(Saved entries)

-- -- --

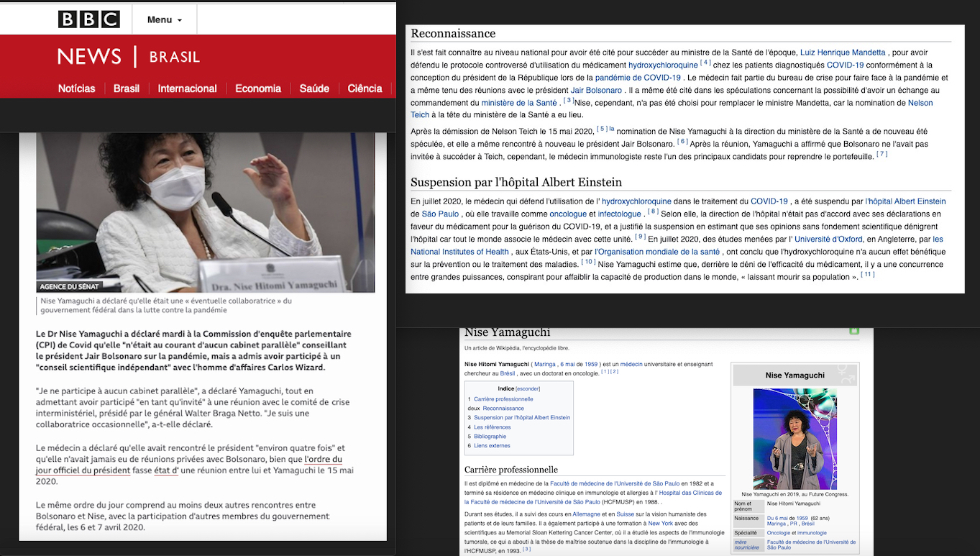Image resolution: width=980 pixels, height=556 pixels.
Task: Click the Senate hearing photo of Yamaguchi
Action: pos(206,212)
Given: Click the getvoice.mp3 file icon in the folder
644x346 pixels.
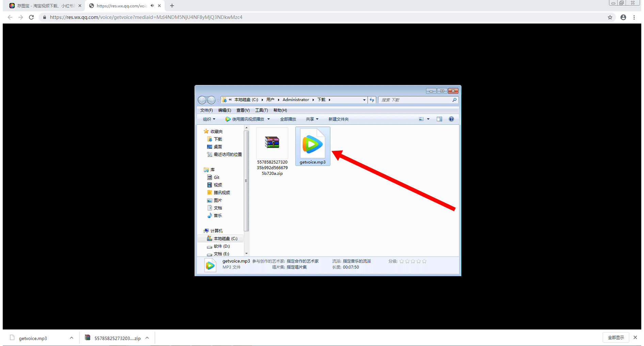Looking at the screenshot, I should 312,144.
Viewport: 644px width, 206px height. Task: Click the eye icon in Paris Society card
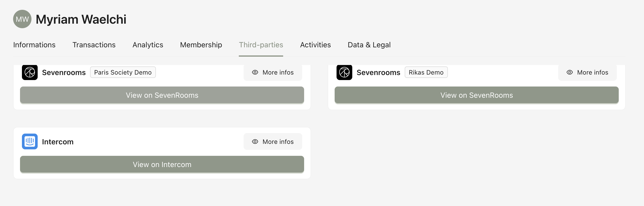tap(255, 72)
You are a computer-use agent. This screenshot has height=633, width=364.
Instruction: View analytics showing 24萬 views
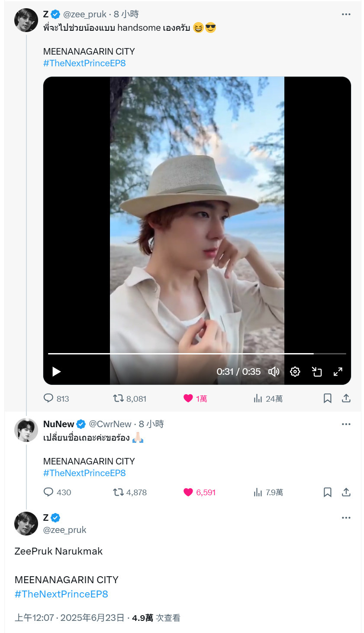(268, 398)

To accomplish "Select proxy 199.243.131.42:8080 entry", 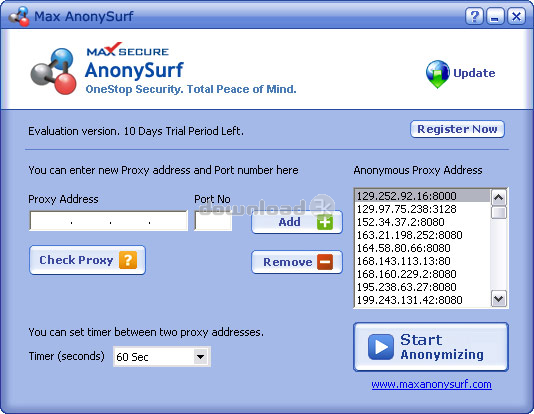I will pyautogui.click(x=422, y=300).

-- -- --

Would you please reproduce the entries above, starting at the line with "Given: Click the" and stopping after the line with "You are a computer-use"? Omit any pictures.

__ANSWER__:
Given: Click the getvoice.mp3 file icon in the folder
644x346 pixels.
Looking at the screenshot, I should 312,144.
Viewport: 644px width, 206px height. Task: Click the eye icon in Paris Society card
tap(255, 72)
You are a computer-use agent. This screenshot has height=633, width=364.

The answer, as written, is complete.